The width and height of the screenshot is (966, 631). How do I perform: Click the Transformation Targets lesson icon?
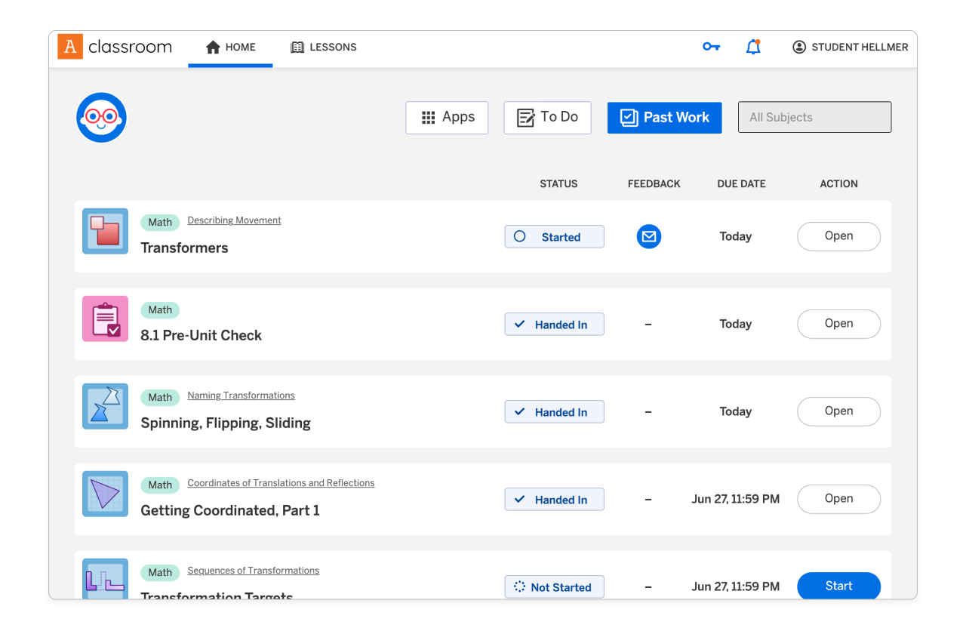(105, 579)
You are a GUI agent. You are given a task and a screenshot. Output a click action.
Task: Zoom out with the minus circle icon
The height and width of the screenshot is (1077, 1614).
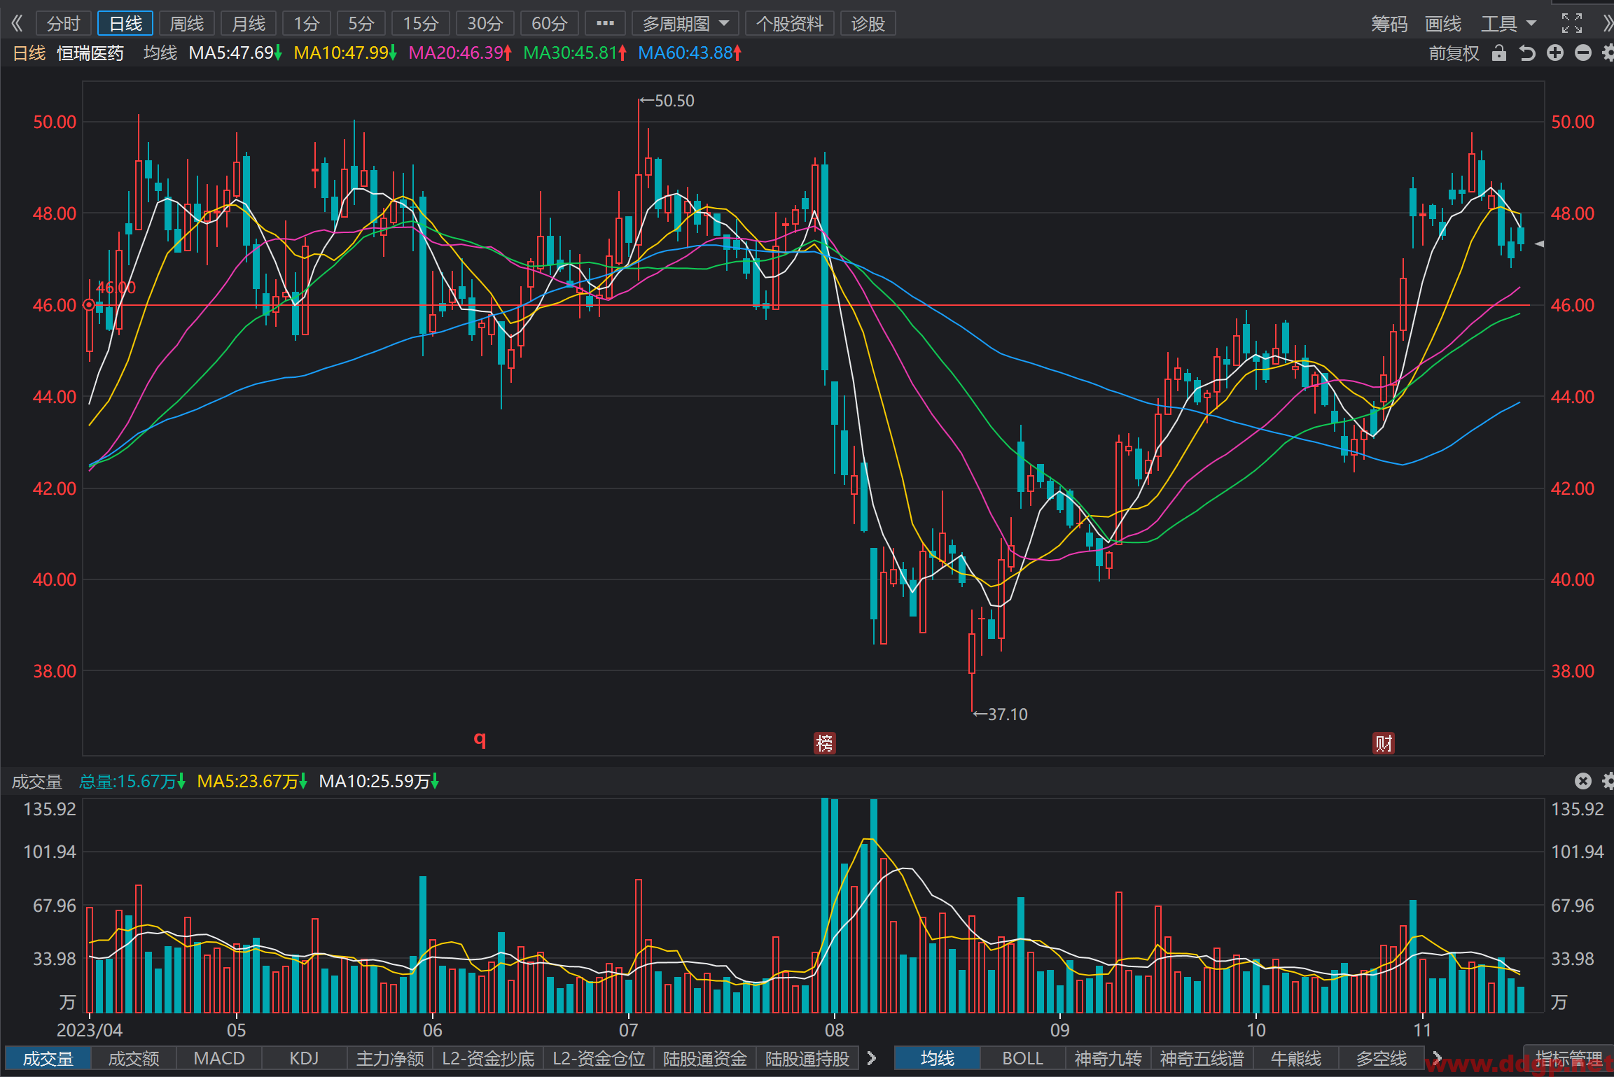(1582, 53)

* * * *

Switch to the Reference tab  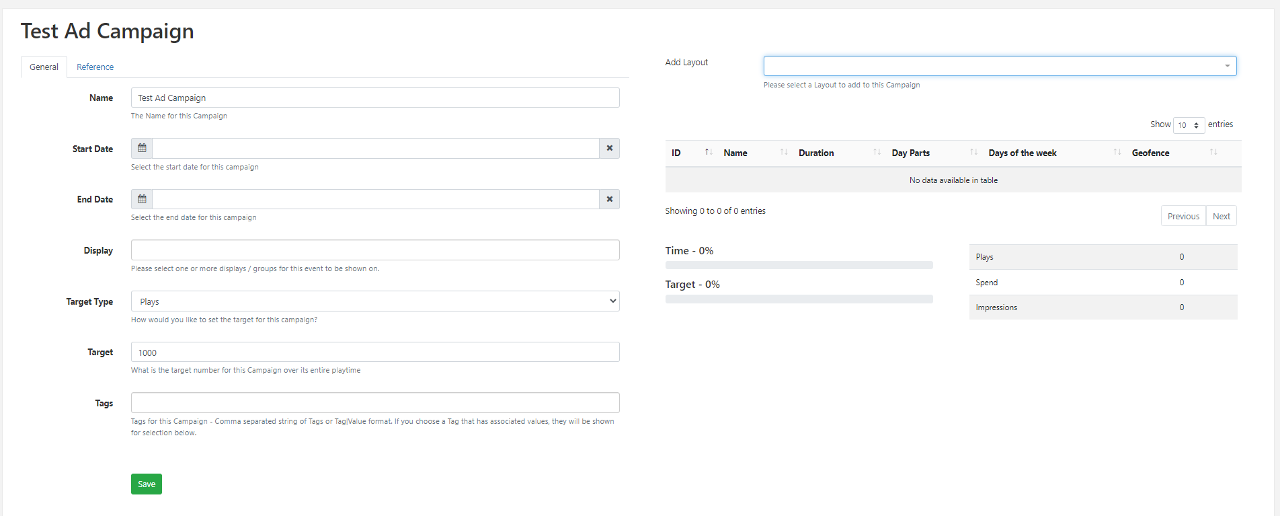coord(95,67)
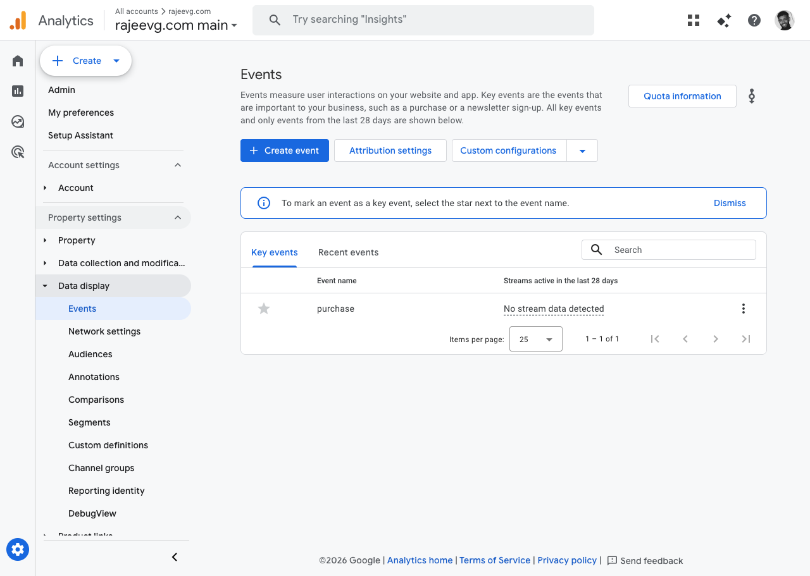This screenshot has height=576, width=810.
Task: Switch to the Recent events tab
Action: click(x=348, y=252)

* * * *

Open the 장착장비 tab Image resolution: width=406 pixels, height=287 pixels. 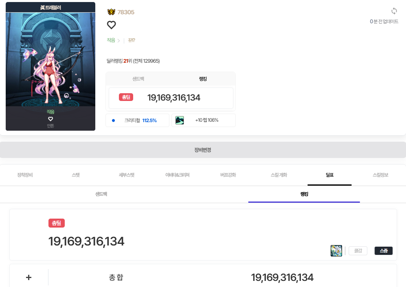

* * * *

• What you have to do
Your answer should be the exact lines above from the one containing "The width and" through the one containing "Task: Zoom out with the minus circle icon", with both end lines kept and the pictures removed, please.

• Task solution
The width and height of the screenshot is (966, 631). How do I perform: Click the Transformation Targets lesson icon?
(105, 579)
You are a GUI agent. You are given a task and a screenshot. Output a click action.
Task: Zoom out with the minus circle icon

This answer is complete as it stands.